§ THINGS TO DO:
#1 Answer these questions about the bike donation thread:
(a) In what city is the Silicon Valley Bicycle Exchange based?
(b) What are the drop-off hours on Wednesday?
(c) What has rajbcpa1 purchased from charities?
#2 In the records, print verbatim every line from the one containing "Image resolution: width=851" through the final line of the records, inclusive.

# year end bike donation for tax deduction



## gregg (Oct 30, 2000)

Hello Everyone,

I just wanted to let you all know about a cool Bay Area based non-profit called the Silicon Valley Bicycle Exchange that I am now doing work for.

They are based in Palo Alto and service the greater Bay Area by taking donated bikes and re-purposing them to those in need (at risk youth, homeless, veterans and other groups).

If any of you have bikes collecting dust in your garage, you can donate them to the SV Bicycle Exchange and get a good year end tax deduction. The value is determined by you so you can claim max value.

During this crazy year, the importance of bike has been elevated to its proper levels and more people than ever are realizing the joy of riding that we have known all along. Help us continue to grow the stoke by donating your old bike (or parts) today.

More info on the website: Home - Bicycle Exchange

Drop off days are Wednesday (2:30-3:30p) and Friday (noon to 1pm). Other hours possible by appointment. 

Thanks for your help!


----------



## rajbcpa1 (Dec 10, 2020)

....I have purchased several bikes and bike parts from charities. does this one also sell bikes and use the proceeds for youths, vetrans, homeless and other groups need help?


----------



## gregg (Oct 30, 2000)

Hello rajbcpa1,
Yes, that is correct. You can read more about there here: Impact - Bicycle Exchange

Thanks for supporting charities!


----------

§ RECORDS:
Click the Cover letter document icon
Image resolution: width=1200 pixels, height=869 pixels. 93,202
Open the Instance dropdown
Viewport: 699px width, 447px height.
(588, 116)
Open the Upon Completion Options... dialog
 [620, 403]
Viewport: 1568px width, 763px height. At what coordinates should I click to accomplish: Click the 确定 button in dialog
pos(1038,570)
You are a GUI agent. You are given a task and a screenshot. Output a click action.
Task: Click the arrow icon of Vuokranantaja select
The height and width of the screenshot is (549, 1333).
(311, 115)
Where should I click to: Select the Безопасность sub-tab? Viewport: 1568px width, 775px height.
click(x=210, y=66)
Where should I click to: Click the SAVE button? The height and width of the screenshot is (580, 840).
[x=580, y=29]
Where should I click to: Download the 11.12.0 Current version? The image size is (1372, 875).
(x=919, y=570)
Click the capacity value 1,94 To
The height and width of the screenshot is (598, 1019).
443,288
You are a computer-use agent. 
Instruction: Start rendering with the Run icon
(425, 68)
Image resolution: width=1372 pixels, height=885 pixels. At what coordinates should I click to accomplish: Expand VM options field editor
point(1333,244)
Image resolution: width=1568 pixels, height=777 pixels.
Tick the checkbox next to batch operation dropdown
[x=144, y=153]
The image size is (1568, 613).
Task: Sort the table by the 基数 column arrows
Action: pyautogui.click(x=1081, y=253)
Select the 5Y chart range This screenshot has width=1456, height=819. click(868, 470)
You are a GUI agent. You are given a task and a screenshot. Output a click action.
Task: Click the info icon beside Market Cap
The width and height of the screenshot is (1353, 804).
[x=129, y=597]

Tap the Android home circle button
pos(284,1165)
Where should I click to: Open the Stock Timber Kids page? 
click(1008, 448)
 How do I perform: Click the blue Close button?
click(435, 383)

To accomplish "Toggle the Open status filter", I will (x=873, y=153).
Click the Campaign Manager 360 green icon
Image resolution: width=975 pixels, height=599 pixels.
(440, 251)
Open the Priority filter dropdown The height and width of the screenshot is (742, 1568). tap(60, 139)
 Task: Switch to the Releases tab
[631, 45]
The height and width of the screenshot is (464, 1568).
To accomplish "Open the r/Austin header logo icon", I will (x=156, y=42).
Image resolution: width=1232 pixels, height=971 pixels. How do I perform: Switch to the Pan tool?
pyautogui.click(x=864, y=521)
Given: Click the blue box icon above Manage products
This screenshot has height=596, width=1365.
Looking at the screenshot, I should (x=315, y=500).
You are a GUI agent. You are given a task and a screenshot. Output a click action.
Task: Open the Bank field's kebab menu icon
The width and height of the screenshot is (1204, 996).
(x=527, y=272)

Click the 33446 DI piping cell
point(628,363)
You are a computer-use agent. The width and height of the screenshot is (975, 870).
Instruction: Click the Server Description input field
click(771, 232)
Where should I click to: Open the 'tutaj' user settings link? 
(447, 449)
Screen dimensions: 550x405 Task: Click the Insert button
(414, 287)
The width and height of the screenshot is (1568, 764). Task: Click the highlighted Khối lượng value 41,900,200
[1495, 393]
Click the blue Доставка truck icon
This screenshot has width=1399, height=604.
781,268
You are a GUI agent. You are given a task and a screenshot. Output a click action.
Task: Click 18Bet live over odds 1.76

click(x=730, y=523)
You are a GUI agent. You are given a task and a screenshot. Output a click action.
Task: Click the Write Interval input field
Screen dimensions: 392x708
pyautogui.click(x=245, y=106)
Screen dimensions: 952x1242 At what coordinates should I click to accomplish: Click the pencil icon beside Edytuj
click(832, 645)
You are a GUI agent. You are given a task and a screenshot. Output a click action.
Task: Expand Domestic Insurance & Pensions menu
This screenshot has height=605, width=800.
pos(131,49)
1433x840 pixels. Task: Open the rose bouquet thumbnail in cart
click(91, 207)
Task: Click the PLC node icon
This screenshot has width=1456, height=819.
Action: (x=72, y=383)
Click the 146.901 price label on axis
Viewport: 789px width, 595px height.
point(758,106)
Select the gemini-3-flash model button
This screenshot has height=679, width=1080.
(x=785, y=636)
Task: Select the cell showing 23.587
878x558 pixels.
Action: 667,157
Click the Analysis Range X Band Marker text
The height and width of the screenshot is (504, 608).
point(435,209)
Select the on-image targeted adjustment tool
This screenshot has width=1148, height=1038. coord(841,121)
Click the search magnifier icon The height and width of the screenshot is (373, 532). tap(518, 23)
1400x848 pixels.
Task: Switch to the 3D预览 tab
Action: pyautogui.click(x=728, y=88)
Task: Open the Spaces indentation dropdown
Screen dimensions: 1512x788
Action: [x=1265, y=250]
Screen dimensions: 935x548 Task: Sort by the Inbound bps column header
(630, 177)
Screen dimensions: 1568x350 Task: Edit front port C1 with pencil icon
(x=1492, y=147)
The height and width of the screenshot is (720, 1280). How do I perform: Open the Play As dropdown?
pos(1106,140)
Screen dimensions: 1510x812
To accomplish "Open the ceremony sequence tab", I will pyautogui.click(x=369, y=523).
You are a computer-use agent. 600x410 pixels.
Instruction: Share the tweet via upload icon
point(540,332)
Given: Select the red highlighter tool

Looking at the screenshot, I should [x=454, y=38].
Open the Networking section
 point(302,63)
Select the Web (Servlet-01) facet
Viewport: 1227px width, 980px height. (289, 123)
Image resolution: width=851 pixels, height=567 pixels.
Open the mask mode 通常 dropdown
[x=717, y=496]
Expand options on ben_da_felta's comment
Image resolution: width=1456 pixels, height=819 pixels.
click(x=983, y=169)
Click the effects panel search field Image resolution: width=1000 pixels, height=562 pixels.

§ RESULTS FOR THE EXERCISE:
#1
(a) Palo Alto
(b) 2:30-3:30p
(c) Several bikes and bike parts

#2
Image resolution: width=851 pixels, height=567 pixels.
Open the mask mode 通常 dropdown
[x=717, y=496]
Expand options on ben_da_felta's comment
Image resolution: width=1456 pixels, height=819 pixels.
click(x=983, y=169)
Click the effects panel search field Image resolution: width=1000 pixels, height=562 pixels.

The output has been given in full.